The project had been brewing in secret for about a year. DeepSeekthe Chinese AI nugget that shook the world with its ultra-efficient and economical models, is moving up a gear.
The company, based in Hangzhoudiscreetly began to recruit engineers specializing in chip design and to establish contacts with foundries and memory suppliers.
It now dreams of designing its own components to establish its independence and optimize its infrastructures. An ambition which propels it into a new arena, much more complex than software development alone, but which could ultimately make it independent of American sanctions.
Why is DeepSeek starting to manufacture its own AI chip?
The reason is above all strategic: break your addiction vis-à-vis external suppliers such as Nvidia et Huawei. Faced with US export controls which drastically limit its access to cutting-edge technologies, the Chinese company seeks to control your supply chain from A to Z.
It is a question of survival and technological sovereignty, pushed by Beijing which encourages its national champions to develop local alternatives. This approach is also part of a global trend.
The giants of AI,OpenAI has Anthropichave all understood that control of silicon is the new key to the kingdom. Having your own chip means being able to optimize it to perfection for your own models, reduce operating costs and no longer be at the mercy of stock shortages or geopolitical decisions from a third-party provider. For DeepSeekit is the logical continuation after having proven its superiority on the software level.
How is this chip different from Nvidia’s?
The big difference lies in its specialization. The future AI can of DeepSeek will be tailored to inferencenot for training models. Inference is the phase where an already trained model generates answers and predictions for users.
This is the most common step and the one for which demand is exploding as AI applications become more popular. It’s the engine that powers chatbots and image generators on a daily basis.
Conversely, model training, the favorite playground of Nvidiarequires raw and colossal computing power. Inference chips can be smaller, cheaper and much less energy consuming.
This specialization could allow DeepSeek to deploy its artificial intelligence on an even more massive scale and at lower cost.
What are the obstacles and chances of success for DeepSeek?
The path is strewn with pitfalls. The main obstacle is technological and financial. Designing a competitive chip requires years of R&D, colossal investments and access to cutting-edge engraving techniques.
The recent fundraising announced at 7 billion dollars, valuing the company at more than 50 billion, seems precisely calibrated to finance this devouring ambition.
The second major obstacle is geopolitical. THE American sanctions prevent Chinese companies from accessing the most advanced foundries (like TSMC in Taiwan) and critical technologies like high-bandwidth memory (HBM).
DeepSeek will therefore have to deal with less fine engraving technologies, which could limit the performance of its future AI can. It will therefore be necessary to find the right support points to bring out the best compromise.
What impact will this project have on the semiconductor market?

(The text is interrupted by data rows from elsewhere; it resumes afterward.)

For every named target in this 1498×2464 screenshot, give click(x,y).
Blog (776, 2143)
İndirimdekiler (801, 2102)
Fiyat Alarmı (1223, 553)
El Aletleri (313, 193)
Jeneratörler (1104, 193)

If DeepSeek succeeds, the impact will be multiple and profound. On the Chinese market, this would put considerable pressure sur Huawei whose Ascend chips already equip many local players, including part of DeepSeek’s infrastructure.

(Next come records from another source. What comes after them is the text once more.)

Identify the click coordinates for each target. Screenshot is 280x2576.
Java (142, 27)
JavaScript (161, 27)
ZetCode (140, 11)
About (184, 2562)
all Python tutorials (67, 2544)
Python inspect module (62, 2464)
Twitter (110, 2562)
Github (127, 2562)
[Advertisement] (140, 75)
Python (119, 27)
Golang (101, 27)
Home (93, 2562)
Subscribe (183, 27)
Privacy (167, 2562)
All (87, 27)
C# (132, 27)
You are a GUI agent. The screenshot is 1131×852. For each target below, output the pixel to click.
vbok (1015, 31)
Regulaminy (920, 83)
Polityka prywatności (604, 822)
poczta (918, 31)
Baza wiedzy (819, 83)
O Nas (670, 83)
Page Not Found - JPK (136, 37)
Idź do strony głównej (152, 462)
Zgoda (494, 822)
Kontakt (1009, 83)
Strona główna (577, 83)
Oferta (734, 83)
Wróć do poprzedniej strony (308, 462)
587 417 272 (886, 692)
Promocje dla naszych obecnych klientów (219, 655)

The arrival of a new competitor, and a customer at that, could erode its market share, even if everything remains to be done. However, this confirms an underlying trend: Chinese tech giants, like Alibaba and Baidu, prefer develop their own solutions rather than depending on a single national supplier, even a powerful one.
On a global scale, this does not directly threaten Nvidiawhich is banned from the Chinese market anyway for its most advanced chips. However, this perfectly illustrates the technological divide in progress.
Each homemade chip developed in China is one more brick in the technological “Great Wall” that the country is erecting. The Chinese ecosystemartificial intelligence is learning to live, and even thrive, in a closed circuit.